Noël est là ! Avec Geneviève Roux prions autour de la scène de la Nativité, peinte par Maurice Denis en 1914.

« Or, pendant qu’ils étaient là, le temps où Marie devait enfanter fut accompli.
Et elle mit au monde son fils premier-né ; elle l’emmaillota et le coucha dans une mangeoire, car il n’y avait pas de place pour eux dans la salle commune. » (Luc 2, 6-7)

Maurice Denis - Nativité - 1914 – Toulouse - Musée des Augustins - Domaine Public
Je regarde l’image

A vrai dire, je ne sais pas où regarder : il y a plusieurs scènes dans le tableau, comme autant d’histoires différentes qui se racontent.

En haut à droite il fait encore jour, le ciel bleu foncé est envahi de gros nuages qui roulent au-dessus des maisons. Un mur en ruine découpe encore l’image. Deux ou trois silhouettes y sont adossées : l’une tient à la main une lanterne allumée, d’un autre on n’aperçoit que ce qui semble être un casque de soldat. Ils ont la tête baissée, comme apeurés. Face à eux, une femme en noir se profile dans l’embrasure d’une porte. Elle tend le bras vers la gauche comme pour leur indiquer un chemin.

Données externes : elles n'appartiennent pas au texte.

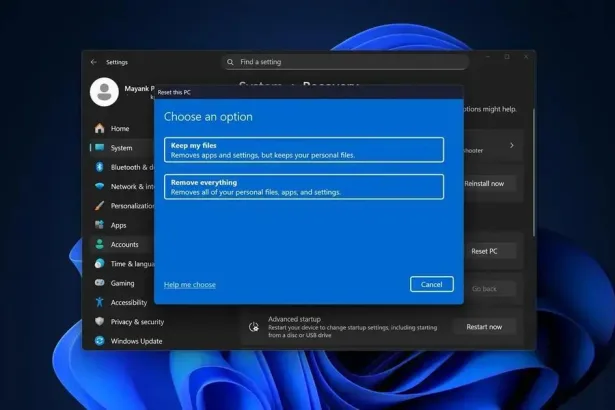Click the Windows Update icon

[x=99, y=341]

C’est aussi vers la gauche que la jument brune et son poulain tournent leurs têtes. Et ces deux attitudes suffisent à conduire notre regard vers l’ouverture d’une étable. Tout en bas, des moutons couchés sur la paille. Au fond, un bœuf tend son museau vers la mangeoire emplie de foin, devant lui un petit âne. Une grosse lanterne diffuse sa lumière chaude.

Sur une litière de paille une femme est étendue, une couverture orange et bleue lui couvre les jambes. Elle se tourne sur le côté son nouveau-né dort au creux de son bras.

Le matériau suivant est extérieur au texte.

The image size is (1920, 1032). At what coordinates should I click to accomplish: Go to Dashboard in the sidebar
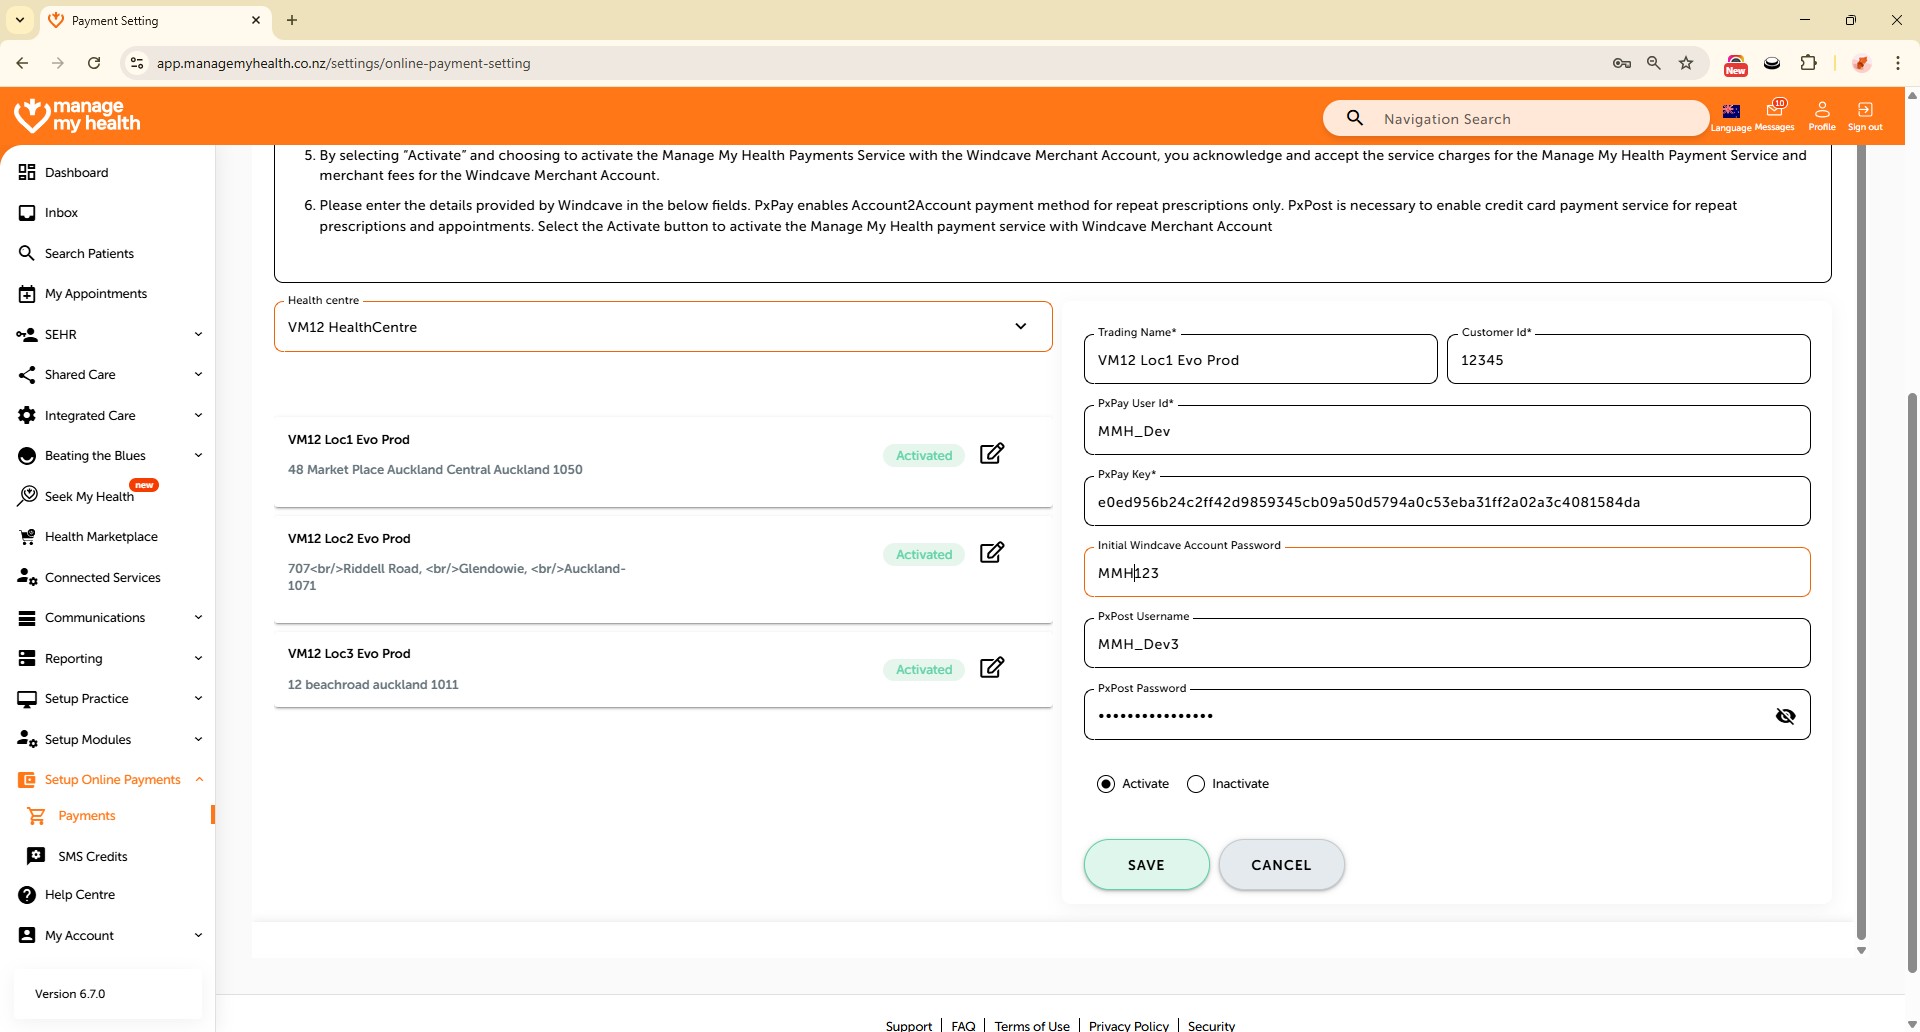click(76, 173)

Au-dessus d’elle, un homme se penche portant dans sa main droite un bol de faïence : une boisson chaude pour la jeune accouchée ?

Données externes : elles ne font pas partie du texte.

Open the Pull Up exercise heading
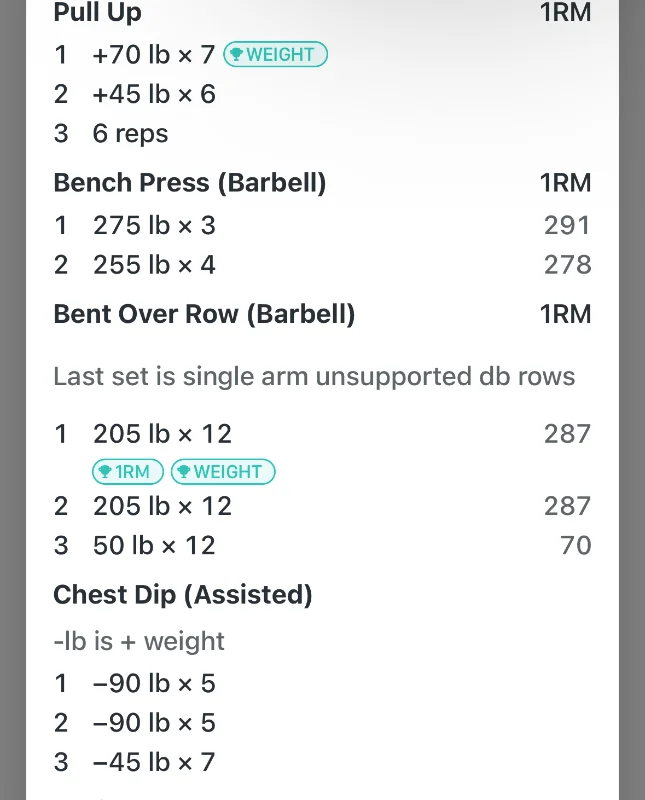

A l’étage, par la fenêtre éclairée, deux femmes regardent au dehors. La plus jeune tourne son visage vers la droite. Suivant son regard, nous découvrons tout en haut du ciel sombre une étoile que nous n’avions pas repérée.

Les différentes scènes qui nous paraissaient sans liens découvrent leur cohérence :

des gens qui demandent leur chemin, une étable, un âne et un bœuf, une mangeoire, des moutons, un couple, un nouveau-né, une étoile… Tout est en place pour une nuit de Noël.

La pauvreté du décor nous saisit : des briques nues, un crépi écaillé, pas de porte à l’étable, un arbuste souffreteux qui cependant abrite des colombes.

Je médite

Comme toute femme Marie est fatiguée par l’accouchement. Elle se repose et Joseph prend soin d’elle avec tendresse en lui portant à boire. Il contemple ce tout-petit, endormi, ce fils qui lui est confié. Une grande tendresse se dit dans son attitude. « Il les regarde, il les contemple et les sert dans leurs besoins » pourrait écrire saint Ignace. Et c’est vers cet ilot de lumière au cœur du tableau que notre attention est sans cesse ramenée.

Autour d’eux le monde poursuit sa course. Certains se sont mis en route et frappent aux portes pour savoir où est né l’enfant. D’autres, comme la femme à la fenêtre, perçoivent un signe mais sauront-ils découvrir le mystère qu’il annonce ?

« Source en attente, secret du monde, Amour caché au creux du monde, Christ au-dedans du mal de l’homme. Au cœur des pauvres Christ vivant, Au cœur des pauvres tu attends. »

Le peintre, Maurice Denis, a réalisé cette toile en 1914. La guerre commence en juillet, de sombres nuages s’amoncèlent dans le ciel.

Dans la complexité du monde, au milieu des menaces qui se multiplient, le Verbe se fait chair. Caché au cœur du monde il offre aux pauvres que nous sommes sa vie et sa tendresse.